Because of the terrorists it is Danger Level Red outside. The streets are running thick with nitroglycerin and shampoo. Better not go out there. But how to take a spinster aunt’s mind off Homeland Security’s obsession with toiletries? A made-for-TV biopic, that’s how!
Naturally the best made-for-TV biopics contain the most insipid scripts ever written with which marginally talented B- and C-list celebrities struggle to portray A-list celebrities. Naturally, because of the multiple layers of irony, I am a fan of the genre, but only occasionally indulge the passion, as it tends to drain my lobe of its precious obstreperal fluids.
The luck of the Fasters was with me this afternoon, for within moments of taking up the remote between hopeful thumb and forefinger, I struck comedy gold on the WE channel (‘WE’ stands for ‘worthless excrement’) with ‘The Audrey Hepburn Story’. It was with a sparkle in my eye, a bounce in my buns, and an Alka Seltzer in my gullet that I broke out the freeze-dried wasabi peas and docked the Twisty keister (or ‘Tweister’) in the lime green recliner. Words can but insufficiently express the infinite mirth which I was to savor the abject enormity of Jennifer Love Hewitt as the most inimitable and iconic film star of the 20th century.
That’s right. Jennifer Love Hewitt. Sheer madness! Never was a 90′s teen heartthrob so exquisitely way out of her league as this Jennifer Love Hewitt in ‘The Audrey Hepburn Story’. She is so way out of her league she can’t even see her league anymore; indeed, she has clearly begun to doubt the existence of her league at all. Her game struggle with Hepburn’s patrician accent accentuates the delicious sensation that we’re watching an Alabama high school production of ‘Arsenic and Old Lace’, or at the very least an Old Navy commercial. Love never once succeeds, even remotely, in achieving the slightest Hepburnianity. And because the actual Hepburn had, by Hollywood standards, a remarkably uncinematic life, the script is equally vapid.

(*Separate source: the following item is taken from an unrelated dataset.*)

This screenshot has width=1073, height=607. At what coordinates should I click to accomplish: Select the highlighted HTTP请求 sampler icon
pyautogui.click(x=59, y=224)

Love: I doughn’t want to play the cute young girl forevah. I wohnt my life too mean something.
And that’s not all. There are brilliantly satisfying manglements all around. such as when some GQ model dude inexplicably cast as William Holden says “I’m crazy for ya baby and I’m not givin’ up no matter what you say.” (Alas, Audrey simply cahnt marry him because he’s had a vasectomy, and she just wouldn’t feel married without children!)
And that dude Will from ‘Will & Grace’ plays Mel Ferrer exactly like he plays Will. That poor fuck’s got sitcom stink on him, but good.

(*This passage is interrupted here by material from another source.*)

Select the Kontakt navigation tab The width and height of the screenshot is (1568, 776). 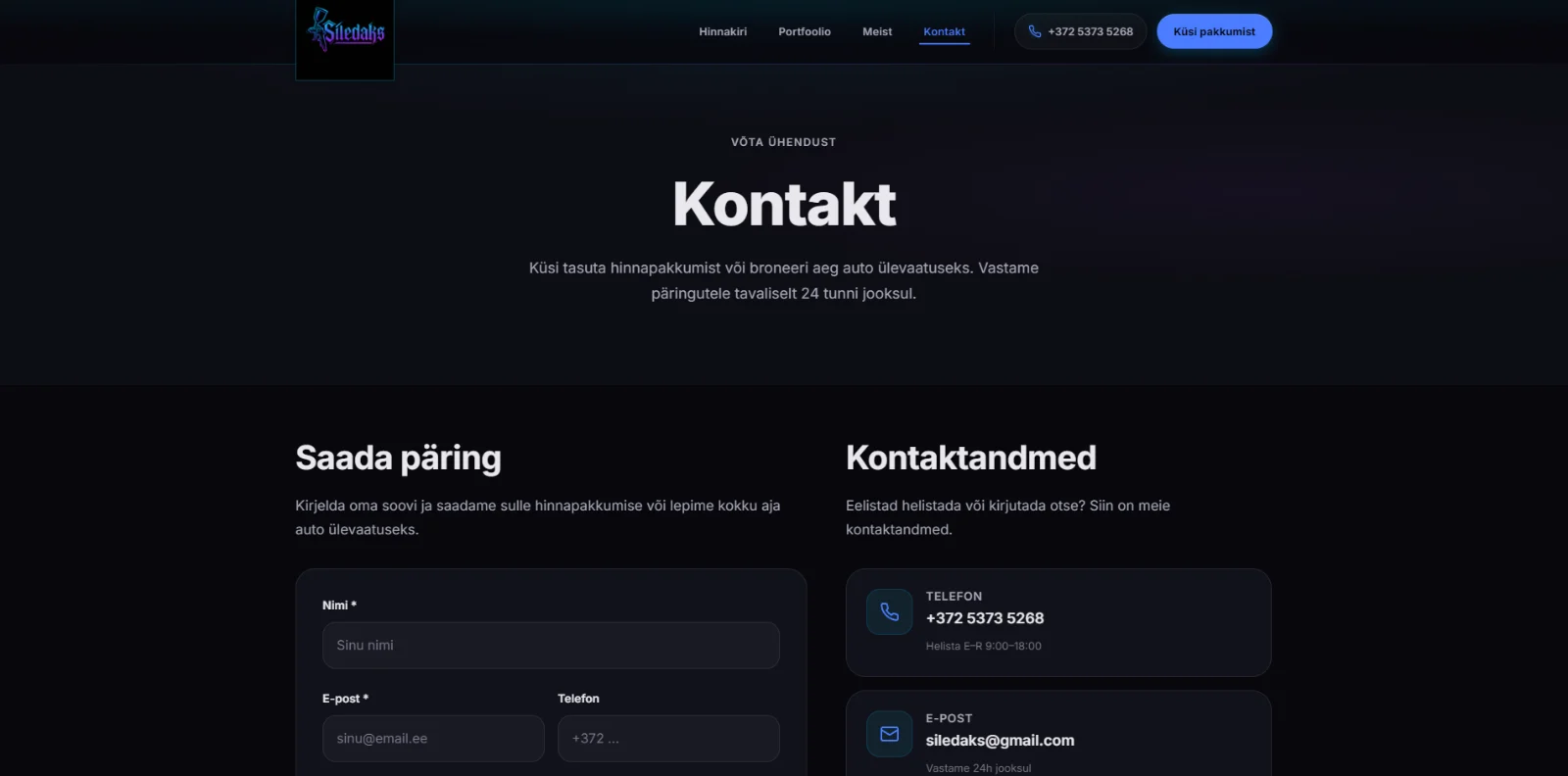pyautogui.click(x=944, y=31)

More excruciating exerpts:
Will: Miss Hepburn has just been nominated for an Oscar.
Love (with melodramatic swoon): An Ah-skah!
Will again: You’ve given a whole generation of girls the sense that–that–something else is possible in life!
That’s right, Will. If they’re 103 pounds and freakishly gorgeous and pepetually 22 years old, they, too, can live in Switzerland and be Givenchy’s muse.
Sorry, but I warned you I’d be on a light blaming schedule this summer.